## Problem to work on
Lines before the one containing "This screenshot has width=1210, height=448." are excluded; reproduce that line and all lines after it in the entries below, exactly.

## The input
---+---
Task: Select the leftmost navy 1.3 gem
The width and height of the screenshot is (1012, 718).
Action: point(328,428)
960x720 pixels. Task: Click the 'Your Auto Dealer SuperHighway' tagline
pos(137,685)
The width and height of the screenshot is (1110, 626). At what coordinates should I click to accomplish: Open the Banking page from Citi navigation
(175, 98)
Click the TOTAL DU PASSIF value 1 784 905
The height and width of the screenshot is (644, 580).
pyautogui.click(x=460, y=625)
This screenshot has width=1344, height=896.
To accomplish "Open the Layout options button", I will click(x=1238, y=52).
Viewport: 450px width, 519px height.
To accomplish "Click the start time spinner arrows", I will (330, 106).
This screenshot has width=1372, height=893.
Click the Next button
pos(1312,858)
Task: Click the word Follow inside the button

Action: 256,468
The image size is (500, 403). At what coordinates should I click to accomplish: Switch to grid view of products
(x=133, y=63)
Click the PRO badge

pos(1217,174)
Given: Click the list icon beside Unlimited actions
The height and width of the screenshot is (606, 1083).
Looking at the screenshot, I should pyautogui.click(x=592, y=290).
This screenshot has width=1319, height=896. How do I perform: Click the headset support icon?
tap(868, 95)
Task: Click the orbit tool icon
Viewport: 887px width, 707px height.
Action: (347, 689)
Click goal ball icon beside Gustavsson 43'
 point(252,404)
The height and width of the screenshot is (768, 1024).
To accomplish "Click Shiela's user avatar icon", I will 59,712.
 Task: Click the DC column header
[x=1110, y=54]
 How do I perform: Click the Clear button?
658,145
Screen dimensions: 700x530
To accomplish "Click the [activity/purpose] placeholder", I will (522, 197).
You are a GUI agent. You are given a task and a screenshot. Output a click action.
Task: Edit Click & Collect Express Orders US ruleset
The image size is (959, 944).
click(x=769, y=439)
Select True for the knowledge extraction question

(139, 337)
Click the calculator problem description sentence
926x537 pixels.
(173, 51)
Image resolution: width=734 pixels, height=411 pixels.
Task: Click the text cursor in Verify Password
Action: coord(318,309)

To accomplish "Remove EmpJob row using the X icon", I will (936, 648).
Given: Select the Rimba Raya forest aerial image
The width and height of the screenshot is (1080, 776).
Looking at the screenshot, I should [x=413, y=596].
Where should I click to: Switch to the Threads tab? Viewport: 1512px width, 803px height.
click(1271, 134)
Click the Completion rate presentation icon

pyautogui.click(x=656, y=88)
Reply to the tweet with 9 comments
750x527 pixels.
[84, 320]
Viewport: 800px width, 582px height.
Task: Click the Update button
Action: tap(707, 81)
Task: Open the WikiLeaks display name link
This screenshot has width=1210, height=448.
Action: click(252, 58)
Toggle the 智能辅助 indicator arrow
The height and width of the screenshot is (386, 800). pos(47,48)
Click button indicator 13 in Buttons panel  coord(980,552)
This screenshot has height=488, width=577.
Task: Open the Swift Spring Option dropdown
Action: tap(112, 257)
---+---
## Your solution
This screenshot has width=1210, height=448.
Action: click(252, 58)
Toggle the 智能辅助 indicator arrow
The height and width of the screenshot is (386, 800). pos(47,48)
Click button indicator 13 in Buttons panel  coord(980,552)
This screenshot has height=488, width=577.
Task: Open the Swift Spring Option dropdown
Action: tap(112, 257)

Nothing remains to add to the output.